Señor gerente cómo voy a hacer
para pagarle lo que me prestó
llegó el gusano y se comió el arroz
y no me queda con qué responder

Y el gerente me contestó
no te preocupes Rafael

La Caja te lo arregla bien
para eso soy gerente yo (Bis)

Ahora te damo’ pa’ sembrá algodón
con eso pagas la deuda’el arroz
pa’ que no digan que un agricultor
por culpa’e la Caja fue que fracasó.

Rafael Escalona, luego de vivir la experiencia de sembrar arroz, que le sirvió de inspiración para componer  la canción Señor gerente, que fue todo un éxito musical  en la interpretación de Diomedes Díaz, incursionó en el mundo de la bonanza algodonera.

Nació en Patillal, César.

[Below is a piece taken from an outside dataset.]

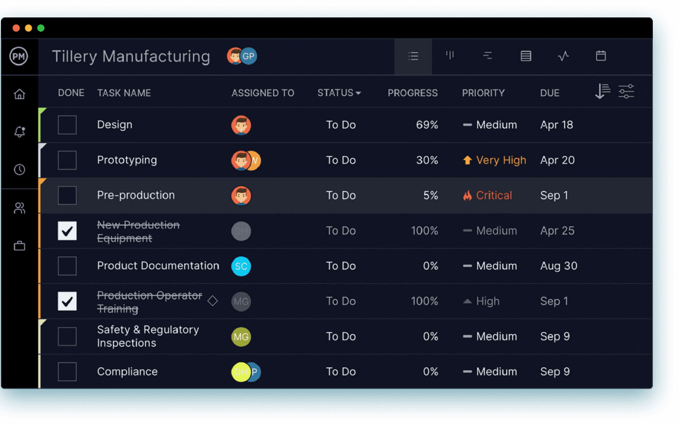Viewport: 679px width, 424px height.
Task: Open the filter settings control
Action: pos(626,92)
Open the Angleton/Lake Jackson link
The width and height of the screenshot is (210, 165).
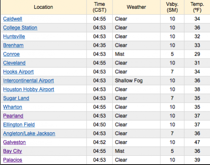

Era hijo del coronel de la guerra de los mil días, Clemente Escalona Labarces, y de Margarita Martínez Celedón. En su adolescencia, los padres decidieron trasladarse a Valledupar en busca de un colegio para sus hijos, y los matricularon en el Loperena.

En el 1951, Rafael Escalona  se retiró del colegio Nacional Loperena sin recibir el título de bachiller y se dedicó al cultivo del arroz y, más tarde, de algodón.

Escalona alternaba su vocación de agricultor con la de compositor, constituyéndose en una figura nacional de la música vallenata a través de sus canciones: La casa en el aire, El Testamento, Elegía a Jaime Molina, Honda herida, La creciente del Cesar, La custodia de Badillo, El mejoral, La vieja Sara, El arco iris, La Patillalera.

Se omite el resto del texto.